Ross Booth (19 March 1952 – 3 June 2024) was an Australian rules footballer and commentator.

==Career==
===VAFA===
Booth started his playing career at the Monash Blues Football Club in the Victorian Amateur Football Association (VAFA), beginning in 1971.

He captained the Blues and was the club's best-and-fairest winner in 1973 and 1974, and later came in second place in the VAFA A Section best-and-fairest in 1976.

In 1977, Booth left the Monash Blues and joined the University Blacks, where he continued his playing career until the end of 1983. By the time of his retirement, he had played more than 100 games.

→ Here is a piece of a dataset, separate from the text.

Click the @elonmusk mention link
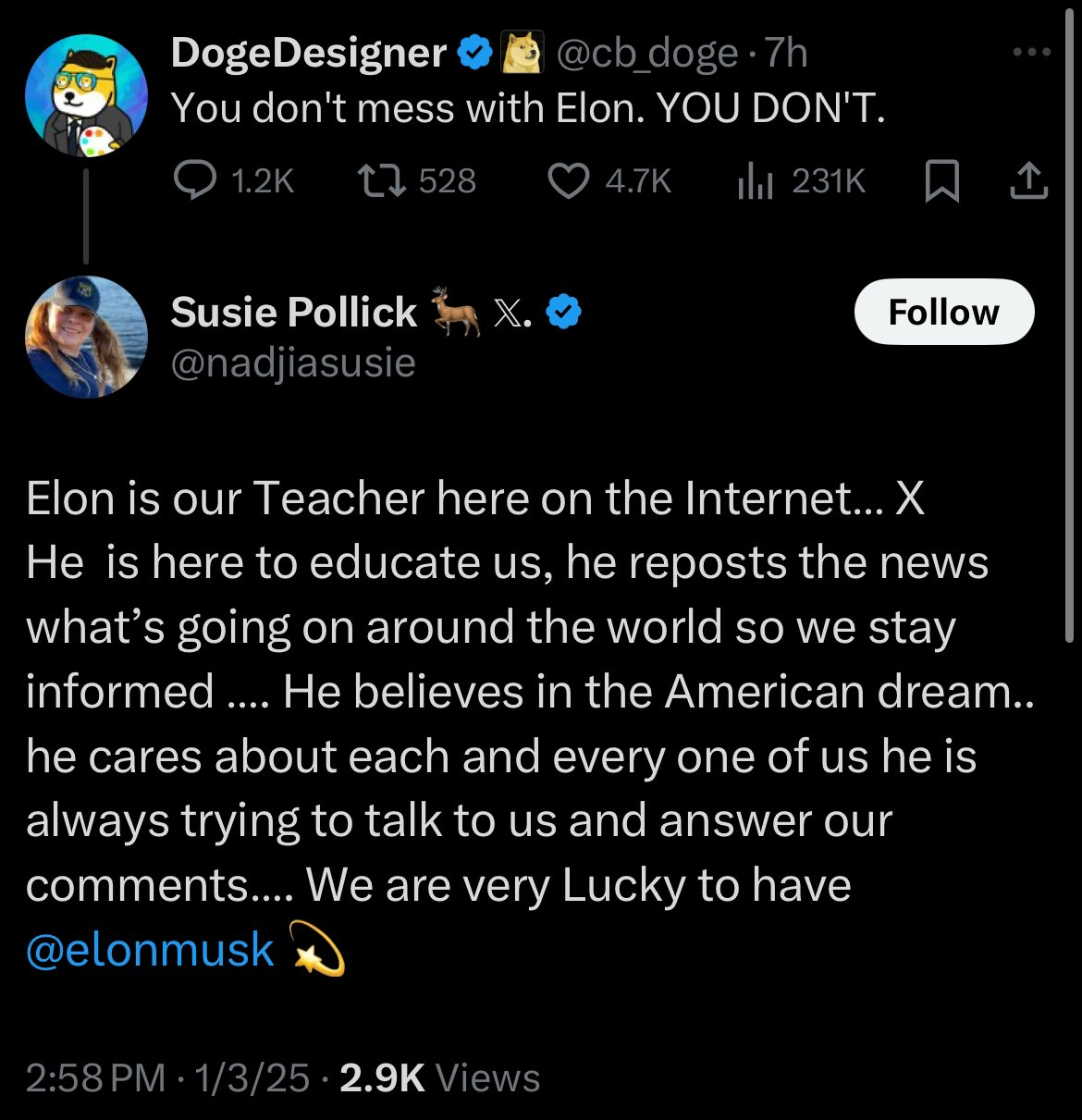This screenshot has height=1120, width=1082. tap(151, 951)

Booth was appointed a VAFA Executive/Board Member in 1986, serving in the role until 2010. He was awarded VAFA life membership in 2003, and was named in the Monash Blues' team of the half century in 2011.

===VFA/VFL commentary===
At the end of the 1987 VAFA season, Booth left his role at The Amateur Footballer and joined the Australian Broadcasting Corporation (ABC) as a commentator for the second-tier Victorian Football Association (VFA) competition.

He continued commentating when the VFA was renamed to the Victorian Football League (VFL) in 1996, working alongside other prominent names including Phil Cleary (who had played for Coburg Amateurs against Booth in the early 1970s).

In addition to broadcast commentary, Booth was part of the VFA coverage in The Sunday Age.

==Death==
On 5 June 2024, Phil Cleary announced Booth's death in a Facebook post, stating he died in his apartment in Toorak. He was 72.

VAFA president Paul Newton described it as a "sad day for the Association," and the VFL described Booth as a "much loved and highly respected figure in the football industry".

At the time of his death, Booth was a senior lecturer in the department of economics at Monash University.